My father passed along a few years ago. But in keeping with his tradition, I often return to the farm. And each time I return, I am reminded of all the different places that I traveled since the last time I was on the farm.
I believe that the urge to travel is what ultimately set me on a path to join the Marines and subsequently see parts of the world that I had only dreamed of. The Far East, Africa, certain parts of Europe and many other places that I cannot believe I have seen.
On one occasion while living in Haiti, I linked up with a group of friends and we left Port-au-Prince for the small town of Jacmel. Jacmel has the quintessential French Colony appearance that one would see in the French Quarters of New Orleans but with the tropical island feel. While walking along the street and gazing at the numerous French style houses and wandering in and out of the Artisan shops along the way one can’t help but well-up with the feeling that they are in another time. A portal to the rich heritage that is Haiti.
A short distance away from Jacmel lies a place that does not stand still. It is the site of one of the most surprising waterfalls that you would ever imagine. Yes, there are waterfalls in Haiti. You see, Haiti shares its position in this world as the western portion of the island of Hispaniola. The Dominican Republic is on the other side.
To get to the waterfall, known locally as Bason Bleu, you will have to go into the mountains on foot or in a jeep, hike a few trails and cross a few logs and swing on a vine or two before you arrive at the cubby-hold that hides the waterfall. It’s one of the most remarkable sights you will ever imagine.
I had the same kind of experience when I first set eyes on the Superstition Mountains.
The Mountains are not shaped like Mount St. Helens, or Mount Kilimanjaro or any other famous mountain that you are familiar with. It has an odd shape as you look upon it bearing east. It has a completely different visual texture than the entire surroundings and does not even appear to belong on the landscape. But it is there.
The lore of this mountain is inescapable because the name itself is a clue about the mountains history. There are tales and pillow talk about the many riches and gold mines that are astray within the mountains. The kind of tales where people set out to discover riches and never return. The tale of the Lost Dutchman gold mine is the most prominent story that has been passed on from generation to generation. It is the story of how Jacob Waltz stumbled into the Mountains and discovered the hail mary’s of all gold mines and from his death bed he would launch a frenzy of future gawkers and gold fevered treasure hunters en mass. Many have claimed that they found his mine but it is hard to say. Either way, his tales have continued to peak the interest of travelers the world over.

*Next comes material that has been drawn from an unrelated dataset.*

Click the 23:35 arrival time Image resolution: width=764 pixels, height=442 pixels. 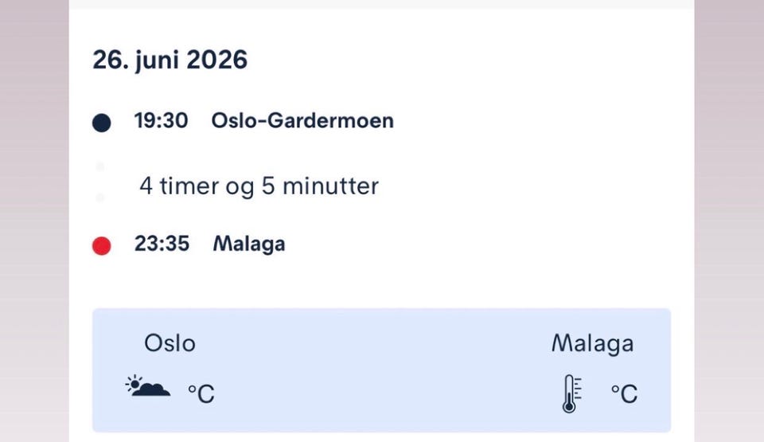pyautogui.click(x=162, y=244)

It is also the gateway to the Apache Trail which runs for approximately 45 miles between Apache Junction and the Roosevelt Dam. “The Apache Trail combines the grandeur of the Alps, the glory of the Rockies, the magnificence of the Grand Canyon, and then adds an indefinable something that none of the others have. To me, it is the most awe-inspiring and most sublimely beautiful. ” Said President Teddy Roosevelt.
Golden nuggets like my grandfathers farm, Jacmel and the inkwell known as Bason Bleu have helped me understand the importance of traveling. When you get out there and see the world for yourself, when you experience what it is like to be in a place that you are completely unfamiliar with, when you learn that there are other places on this planet outside of your familiar zip codes, only then can you truly learn to appreciate where you have come from and also get a chance to appreciate where other people have come from.
Bucket List #1 Become A Storyteller.
Maury Osbourne has traveled the world and is always looking forward to his next adventure.